▶ [Texte à lire]
Des tableaux vivants. Ils vibrent devant nous. Cœur écarlate, tête fleurie, mort bigarrée et douleur digne, les autoportraits de Frida Kahlo existent bel et bien en chair et en os. On peut les rencontrer chaque soir au théâtre sous les traits d’un duo de sœurs jumelles. L'une parle, l'autre pas.
La comédienne Martine Corbat raconte sa vie et la plasticienne Yangalie Kohlbrenner recrée les œuvres en direct et en trois dimensions. Ils saisissent, ces tableaux vivants de la pièce "Frida Kahlo, autoportrait d'une femme". A tel point que certaines spectatrices oublient qu'elles assistent à un spectacle et prennent des photos de la scène comme on capturerait une peinture dans un musée. Où le passage fugace d'un animal fantastique croisé au fond d'un bois.

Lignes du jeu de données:
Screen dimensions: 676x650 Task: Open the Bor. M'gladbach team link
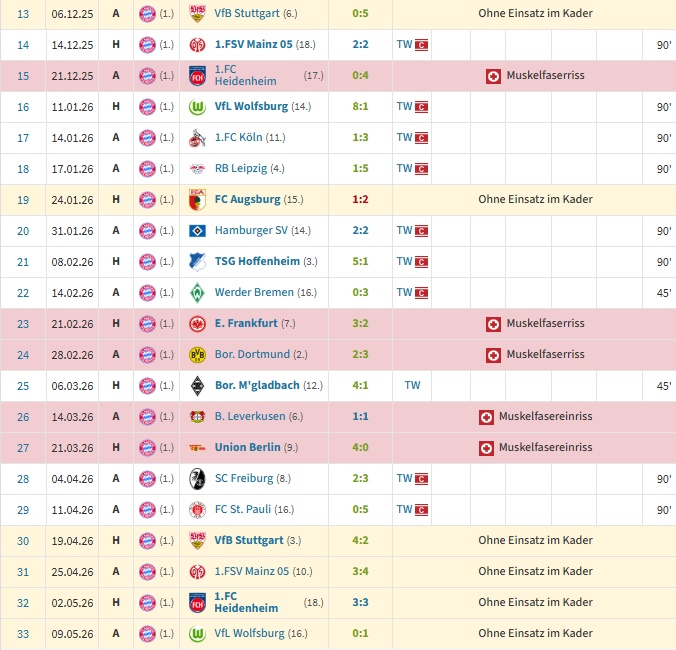pyautogui.click(x=257, y=385)
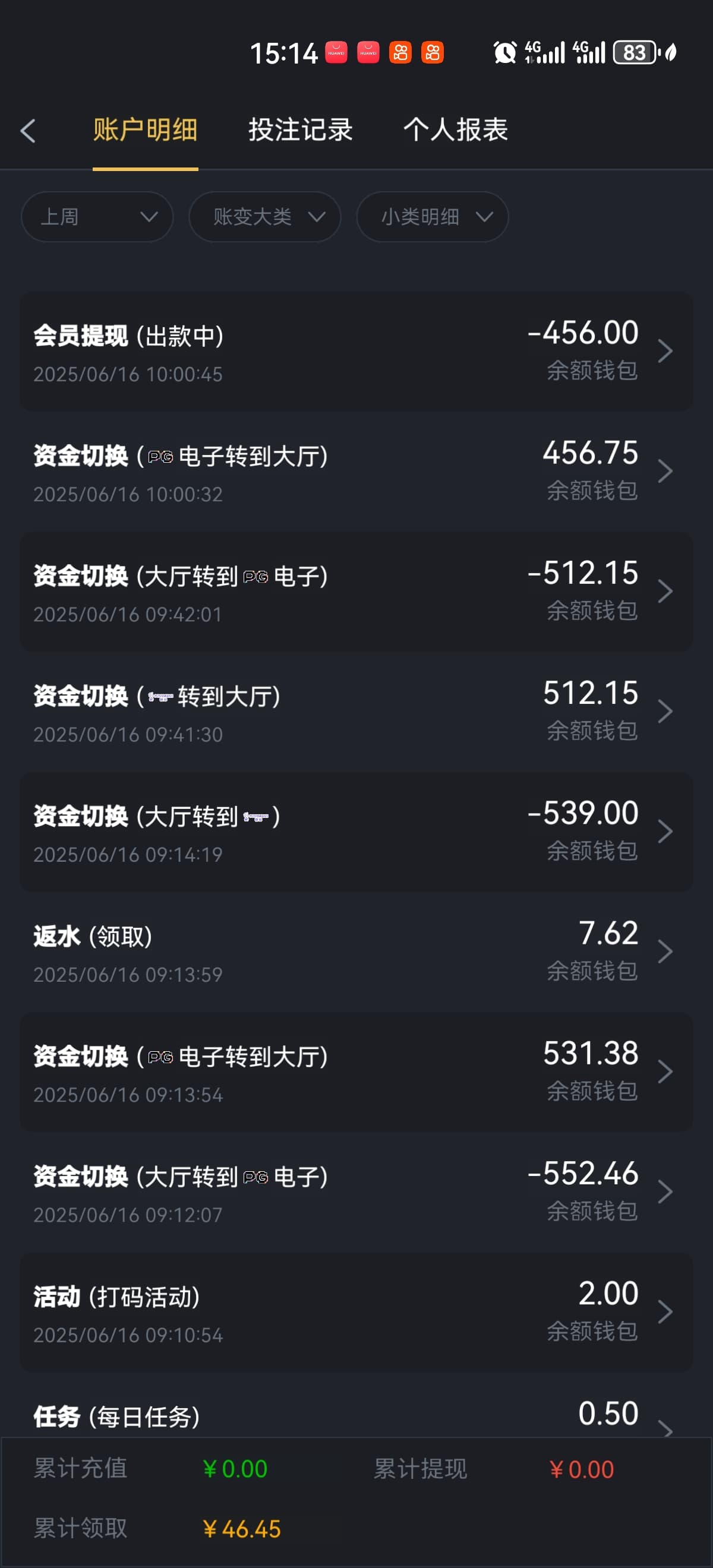This screenshot has height=1568, width=713.
Task: Open chevron for -552.46 transaction
Action: [x=665, y=1191]
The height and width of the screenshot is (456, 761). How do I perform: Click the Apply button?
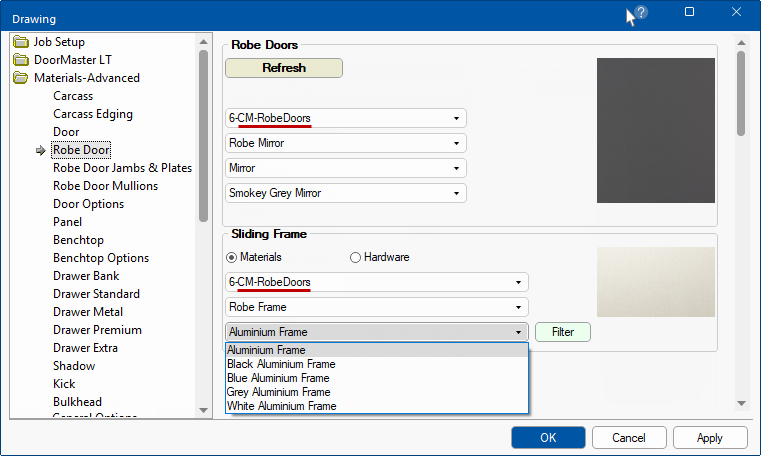(x=710, y=438)
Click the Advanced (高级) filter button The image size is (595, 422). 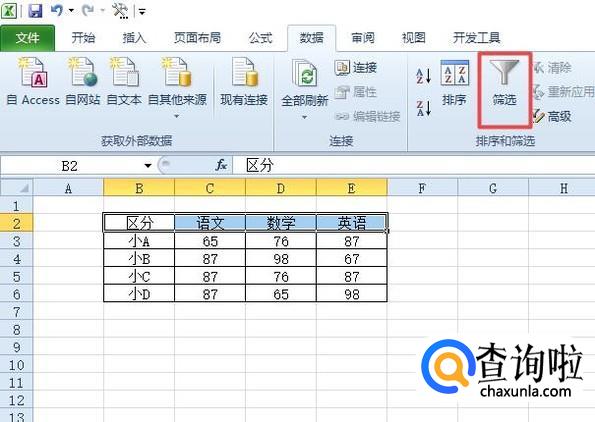click(552, 116)
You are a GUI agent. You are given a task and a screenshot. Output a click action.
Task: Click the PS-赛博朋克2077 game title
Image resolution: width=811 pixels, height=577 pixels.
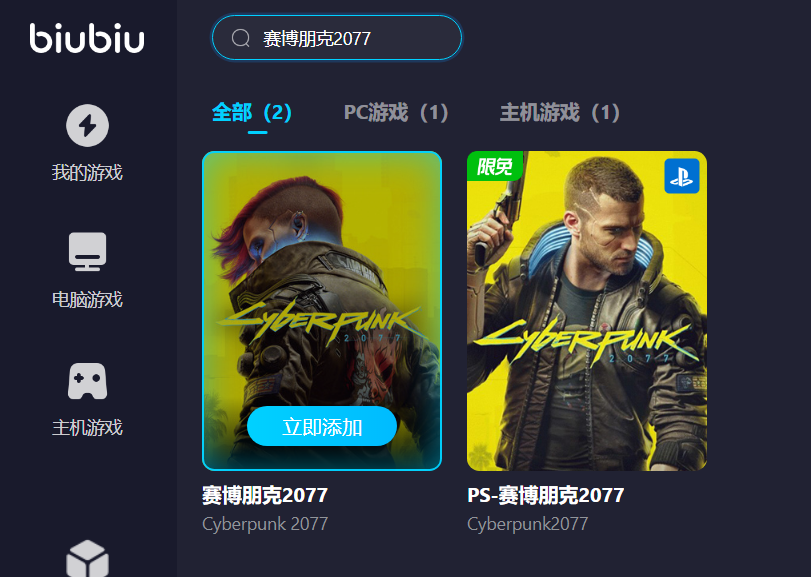pyautogui.click(x=546, y=495)
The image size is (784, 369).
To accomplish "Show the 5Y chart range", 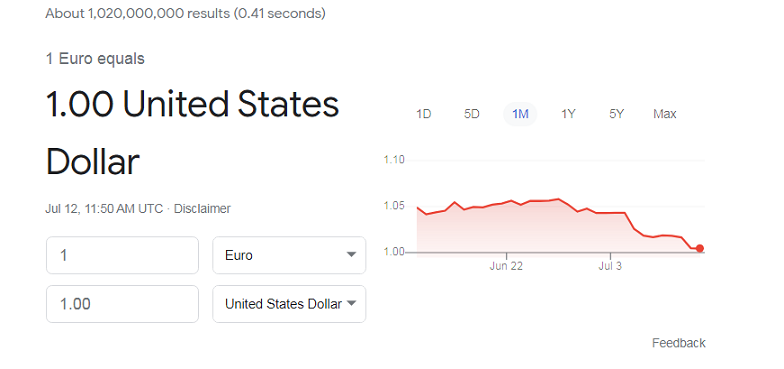I will click(616, 114).

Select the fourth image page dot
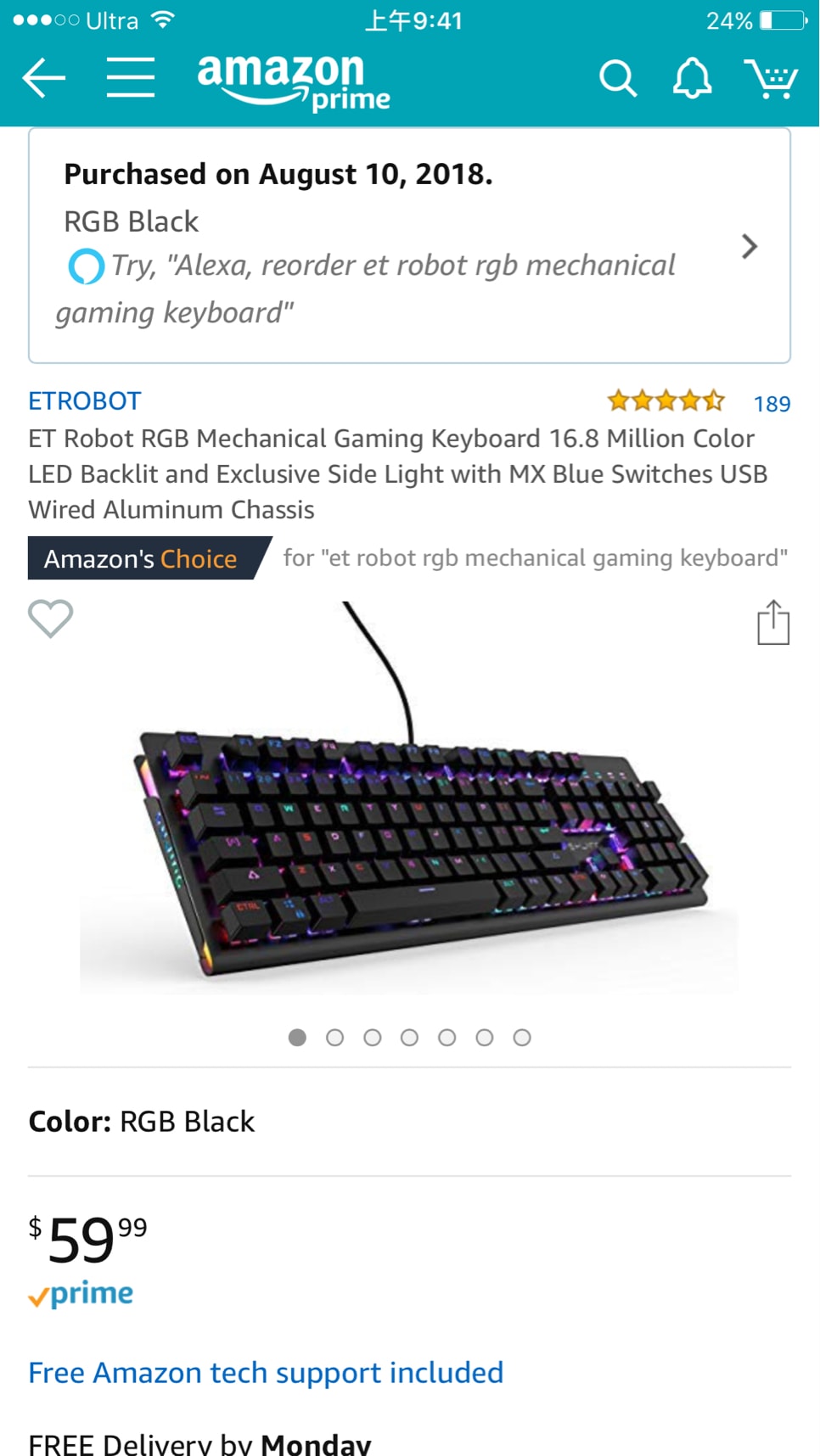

▶ [Consignes]
[A] Dans le texte sur la pièce consacrée à Frida Kahlo, renommez « tableaux vivants » en « toiles animées », puis recopiez le passage de « Des tableaux vivants. » à « parle, l'autre pas. » avec ce changement.
[B] Dans le texte sur la pièce consacrée à Frida Kahlo, énumérez tous les groupes nominaux placés avant « les autoportraits de Frida Kahlo » dans la phrase où figure ce groupe.
Les lignes forment un matériau indépendant du texte.

▶ [Réponses attendues]
[A]
Des toiles animées. Ils vibrent devant nous. Cœur écarlate, tête fleurie, mort bigarrée et douleur digne, les autoportraits de Frida Kahlo existent bel et bien en chair et en os. On peut les rencontrer chaque soir au théâtre sous les traits d’un duo de sœurs jumelles. L'une parle, l'autre pas.

[B] Cœur écarlate ; tête fleurie ; mort bigarrée ; douleur digne